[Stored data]

---

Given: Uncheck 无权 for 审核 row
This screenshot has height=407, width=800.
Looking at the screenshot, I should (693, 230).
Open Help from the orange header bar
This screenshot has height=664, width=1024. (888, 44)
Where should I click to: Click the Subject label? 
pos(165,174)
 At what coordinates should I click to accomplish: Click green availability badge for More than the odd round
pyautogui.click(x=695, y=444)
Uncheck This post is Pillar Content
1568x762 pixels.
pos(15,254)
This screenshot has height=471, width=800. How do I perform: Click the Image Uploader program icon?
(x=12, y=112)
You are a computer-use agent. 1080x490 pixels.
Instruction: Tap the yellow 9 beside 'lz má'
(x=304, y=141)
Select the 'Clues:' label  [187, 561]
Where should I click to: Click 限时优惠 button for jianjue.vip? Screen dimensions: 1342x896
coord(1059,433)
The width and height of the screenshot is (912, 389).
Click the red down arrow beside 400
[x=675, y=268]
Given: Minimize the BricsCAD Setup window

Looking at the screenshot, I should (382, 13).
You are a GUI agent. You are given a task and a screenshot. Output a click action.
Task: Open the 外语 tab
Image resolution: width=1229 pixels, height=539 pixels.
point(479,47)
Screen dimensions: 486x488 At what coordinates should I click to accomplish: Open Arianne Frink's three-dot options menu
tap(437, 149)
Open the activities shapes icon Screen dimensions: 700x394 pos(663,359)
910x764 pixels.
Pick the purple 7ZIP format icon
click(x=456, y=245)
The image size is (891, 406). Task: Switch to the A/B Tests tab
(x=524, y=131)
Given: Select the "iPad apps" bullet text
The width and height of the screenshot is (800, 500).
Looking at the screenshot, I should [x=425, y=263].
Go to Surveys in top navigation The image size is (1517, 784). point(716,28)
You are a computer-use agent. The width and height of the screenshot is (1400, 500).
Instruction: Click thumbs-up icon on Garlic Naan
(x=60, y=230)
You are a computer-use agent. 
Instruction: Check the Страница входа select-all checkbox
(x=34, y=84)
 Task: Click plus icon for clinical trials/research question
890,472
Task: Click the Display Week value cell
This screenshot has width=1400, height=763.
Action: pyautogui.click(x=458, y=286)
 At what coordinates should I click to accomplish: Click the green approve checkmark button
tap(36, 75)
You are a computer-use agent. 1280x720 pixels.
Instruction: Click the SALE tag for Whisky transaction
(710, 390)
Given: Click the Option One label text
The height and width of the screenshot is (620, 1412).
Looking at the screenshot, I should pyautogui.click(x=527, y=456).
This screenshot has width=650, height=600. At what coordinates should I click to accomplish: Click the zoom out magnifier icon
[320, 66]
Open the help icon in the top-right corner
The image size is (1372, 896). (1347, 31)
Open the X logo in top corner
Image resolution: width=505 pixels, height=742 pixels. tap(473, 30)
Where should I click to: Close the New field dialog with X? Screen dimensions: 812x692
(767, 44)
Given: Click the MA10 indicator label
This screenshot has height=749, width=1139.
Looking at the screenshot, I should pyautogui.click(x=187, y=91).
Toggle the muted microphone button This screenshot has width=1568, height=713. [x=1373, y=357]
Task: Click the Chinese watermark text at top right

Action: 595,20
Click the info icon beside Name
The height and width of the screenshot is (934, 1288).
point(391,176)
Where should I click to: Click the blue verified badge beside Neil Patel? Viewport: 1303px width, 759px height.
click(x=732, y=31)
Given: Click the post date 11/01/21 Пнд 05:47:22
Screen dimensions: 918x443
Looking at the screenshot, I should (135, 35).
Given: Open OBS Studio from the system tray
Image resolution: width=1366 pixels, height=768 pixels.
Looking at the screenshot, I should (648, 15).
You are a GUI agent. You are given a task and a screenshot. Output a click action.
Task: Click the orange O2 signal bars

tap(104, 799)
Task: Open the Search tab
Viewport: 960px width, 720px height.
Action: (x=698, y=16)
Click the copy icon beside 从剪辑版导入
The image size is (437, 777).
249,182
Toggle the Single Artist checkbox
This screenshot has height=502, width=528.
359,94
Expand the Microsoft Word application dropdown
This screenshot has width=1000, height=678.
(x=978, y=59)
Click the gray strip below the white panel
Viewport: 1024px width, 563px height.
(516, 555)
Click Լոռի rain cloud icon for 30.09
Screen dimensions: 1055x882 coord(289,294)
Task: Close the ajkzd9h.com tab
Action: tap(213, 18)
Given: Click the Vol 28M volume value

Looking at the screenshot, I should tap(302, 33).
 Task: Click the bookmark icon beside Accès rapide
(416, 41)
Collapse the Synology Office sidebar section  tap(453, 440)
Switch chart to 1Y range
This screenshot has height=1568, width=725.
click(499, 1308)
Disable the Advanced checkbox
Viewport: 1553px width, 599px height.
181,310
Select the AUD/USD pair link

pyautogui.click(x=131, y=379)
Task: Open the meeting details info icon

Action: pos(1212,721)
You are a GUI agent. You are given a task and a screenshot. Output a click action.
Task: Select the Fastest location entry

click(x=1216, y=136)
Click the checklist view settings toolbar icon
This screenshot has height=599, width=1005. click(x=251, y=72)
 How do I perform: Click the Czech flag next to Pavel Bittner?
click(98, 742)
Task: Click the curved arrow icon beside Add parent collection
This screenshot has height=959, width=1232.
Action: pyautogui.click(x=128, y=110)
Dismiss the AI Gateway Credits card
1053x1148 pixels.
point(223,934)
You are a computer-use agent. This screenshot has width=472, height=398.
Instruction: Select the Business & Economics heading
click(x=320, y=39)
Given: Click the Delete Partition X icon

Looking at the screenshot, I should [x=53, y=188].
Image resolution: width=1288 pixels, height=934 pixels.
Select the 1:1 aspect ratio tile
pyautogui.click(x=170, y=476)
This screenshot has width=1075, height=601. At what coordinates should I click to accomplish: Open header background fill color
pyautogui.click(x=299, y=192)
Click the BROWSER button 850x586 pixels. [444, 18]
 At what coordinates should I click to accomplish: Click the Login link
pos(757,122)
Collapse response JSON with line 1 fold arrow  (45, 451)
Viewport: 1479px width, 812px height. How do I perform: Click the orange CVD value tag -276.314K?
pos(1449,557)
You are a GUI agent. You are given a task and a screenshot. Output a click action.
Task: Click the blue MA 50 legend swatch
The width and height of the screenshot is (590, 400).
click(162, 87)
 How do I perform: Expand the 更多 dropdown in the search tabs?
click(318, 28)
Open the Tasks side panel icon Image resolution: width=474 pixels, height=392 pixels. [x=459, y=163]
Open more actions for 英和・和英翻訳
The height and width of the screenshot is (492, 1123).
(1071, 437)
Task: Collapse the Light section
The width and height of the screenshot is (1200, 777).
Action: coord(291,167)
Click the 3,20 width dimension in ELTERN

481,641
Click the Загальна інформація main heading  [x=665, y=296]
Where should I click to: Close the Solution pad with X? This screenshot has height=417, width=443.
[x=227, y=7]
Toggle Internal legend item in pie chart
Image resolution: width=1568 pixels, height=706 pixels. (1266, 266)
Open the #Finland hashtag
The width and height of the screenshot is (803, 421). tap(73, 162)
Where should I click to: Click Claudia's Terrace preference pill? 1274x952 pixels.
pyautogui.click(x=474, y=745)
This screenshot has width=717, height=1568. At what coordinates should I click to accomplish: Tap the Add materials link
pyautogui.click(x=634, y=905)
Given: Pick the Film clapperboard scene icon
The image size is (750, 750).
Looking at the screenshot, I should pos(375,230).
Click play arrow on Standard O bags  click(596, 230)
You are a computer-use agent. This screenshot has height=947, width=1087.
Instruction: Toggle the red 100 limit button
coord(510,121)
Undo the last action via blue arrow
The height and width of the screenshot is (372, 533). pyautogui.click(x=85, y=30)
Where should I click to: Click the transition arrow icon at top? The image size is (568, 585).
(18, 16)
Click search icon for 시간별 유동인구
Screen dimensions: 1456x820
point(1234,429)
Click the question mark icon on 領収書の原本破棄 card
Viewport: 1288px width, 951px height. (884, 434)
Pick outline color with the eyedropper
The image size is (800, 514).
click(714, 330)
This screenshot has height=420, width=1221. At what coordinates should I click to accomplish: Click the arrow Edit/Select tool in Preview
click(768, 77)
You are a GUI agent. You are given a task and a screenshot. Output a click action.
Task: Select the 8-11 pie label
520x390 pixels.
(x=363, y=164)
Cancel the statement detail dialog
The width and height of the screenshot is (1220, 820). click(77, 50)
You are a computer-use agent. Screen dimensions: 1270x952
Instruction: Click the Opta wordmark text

---

[What the task requires]:
Only lines that hold the string "section" belong in the answer, so copy every one of them from the records.

[Problem solution]:
Collapse the Synology Office sidebar section  tap(453, 440)
Task: Collapse the Light section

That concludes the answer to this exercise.